Tutorial¶
Comparing and searching strings¶
Compare two strings using compare()
:
>>> import ngram
>>> ngram.NGram.compare('Ham','Spam',N=1)
0.4
The NGram
class extends the builtin set class with the
ability to search for members by n-gram similarity.
Use search()
to return similar items in a set,
and find()
to only return the most similar item:
>>> G = ngram.NGram(['joe','joseph','jon','john','sally'])
>>> G.search('jon')
[('jon', 1.0), ('john', 0.375), ('joe', 0.25), ('joseph', 0.18181818181818182)]
>>> G.search('jon', threshold=0.3)
[('jon', 1.0), ('john', 0.375)]
>>> G.find('jose')
'joseph'
Transforming items¶
By default no transformation is done, so items must be strings. By passing a key function, similar to the key parameter of the sorted builtin, arbitrary items can be indexed. For non-string items, generally pass str or unicode as the key function.

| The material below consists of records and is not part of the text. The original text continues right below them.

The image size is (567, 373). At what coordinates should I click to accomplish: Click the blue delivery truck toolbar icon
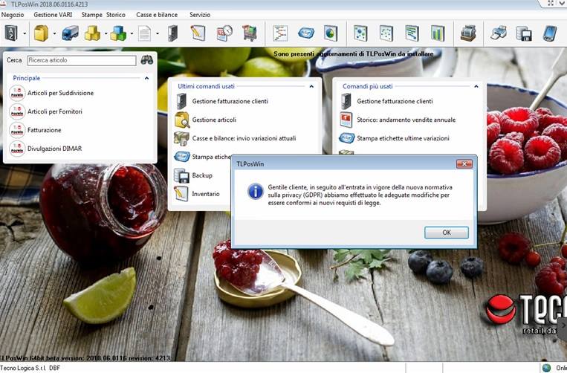click(70, 33)
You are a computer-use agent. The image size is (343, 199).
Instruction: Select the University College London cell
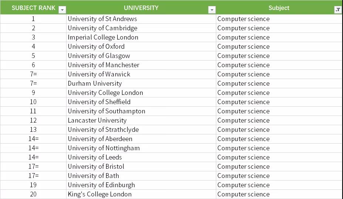[x=105, y=93]
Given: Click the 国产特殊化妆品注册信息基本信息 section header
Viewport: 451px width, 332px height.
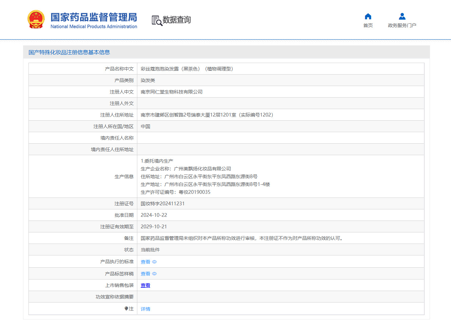Looking at the screenshot, I should pyautogui.click(x=69, y=52).
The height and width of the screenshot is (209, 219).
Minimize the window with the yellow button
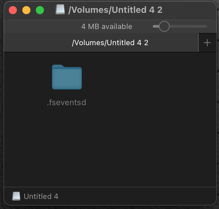[x=26, y=10]
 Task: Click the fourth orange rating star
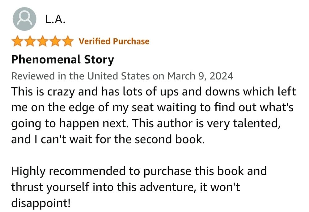55,41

Below, we define a key function to index the lower-case version of a string, and use the key, pad and ngrams methods to examine the internal representations:
>>> def lower(s):
... return s.lower()
>>> G = ngram.NGram(key=lower)
>>> G.key('AbC')
'abc'
>>> G.pad('abc')
'$$abc$$'
>>> list(G.split('abc'))
['$$a', '$ab', 'abc', 'bc$', 'c$$']
Searching with a lowercase query returns results, but there is no match if the query contains capitals:
>>> G.add('AbC')
>>> G.search('abcd')
[('AbC', 0.375)]
>>> G.find('abcd')
'AbC'
>>> G.search('AbC') == []
True
>>> G.find('AbC') == None
True
We can either lowercase the query, or use the “searchitem” or “finditem” methods that apply the key function to the query before searching:
>>> G.search('AbCD'.lower())
[('AbC', 0.375)]
>>> G.find(lower('AbCD'))
'AbC'
>>> G.searchitem('AbCD')
[('AbC', 0.375)]
>>> G.finditem('AbCD')
'AbC'
So long as the function can be found in __main__ or imported, NGram instances can be pickled:
>>> import pickle
>>> pickle.dumps(G)
Traceback (most recent call last):
...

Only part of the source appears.